Nesta matéria, sublinha, o Brasil “é um país de contrastes, com prisões exemplares que cumprem os standards internacionais, e outras com condições absolutamente sub-humanas”. E exemplifica: “Estive numa prisão do Rio de Janeiro que tinha celas com capacidade para seis pessoas e onde estavam 60. Os reclusos estavam deitados em redes, uns em cima dos outros, só dois ou três é que se punham de pé de cada vez. As necessidades eram feitas num buraco no canto da cela, à vista de todos”.
De mãos dadas com a sobrelotação, as “péssimas” condições de higiene são outro problema: “Falo de celas sem instalações sanitárias nem desinfestação periódica, onde não há lençóis nem roupa adequada. Celas cheias de lixo, por vezes com ratos do tamanho de coelhos”.

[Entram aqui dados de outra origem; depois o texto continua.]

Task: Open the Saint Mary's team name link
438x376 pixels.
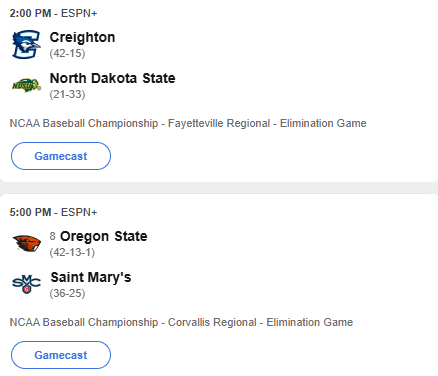Action: [91, 277]
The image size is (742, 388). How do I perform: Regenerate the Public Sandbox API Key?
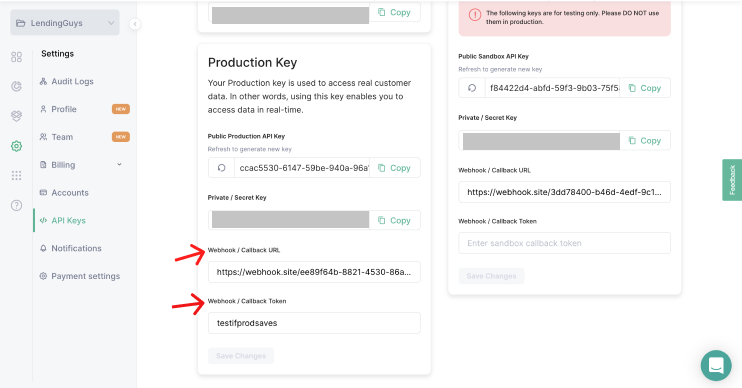472,88
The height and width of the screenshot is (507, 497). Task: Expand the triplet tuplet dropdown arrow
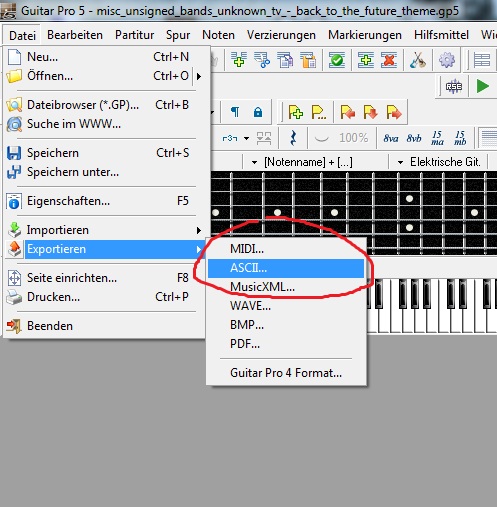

Nuno Vieira recorda ainda a atitude “particularmente agressiva” dos guardas para com os reclusos – “alguns tinham sinais claros de tortura, eram agredidos com bastões, choques eléctricos, chicotadas” – e o clima violento entre reclusos.
133 reclusos portugueses
Na ressaca do motim em Cascavel, que durou 44 horas e envolveu 800 dos mil reclusos, foram apreendidas armas artesanais usadas para decapitar uns e fazer outros reféns. “Nas prisões acabam sempre por circular armas, consegue-se desviar um cabo de ferro, um fio de arame, produzem-se instrumentos cortantes com relativa facilidade”, sublinha o perito.
No ano passado, segundo adiantou ao SOL fonte oficial do Ministério dos Negócios Estrangeiros, um cidadão português deu entrada em Cascavel. Ao todo, 133 portugueses estão actualmente detidos neste país, a maioria (82) por tráfico de droga.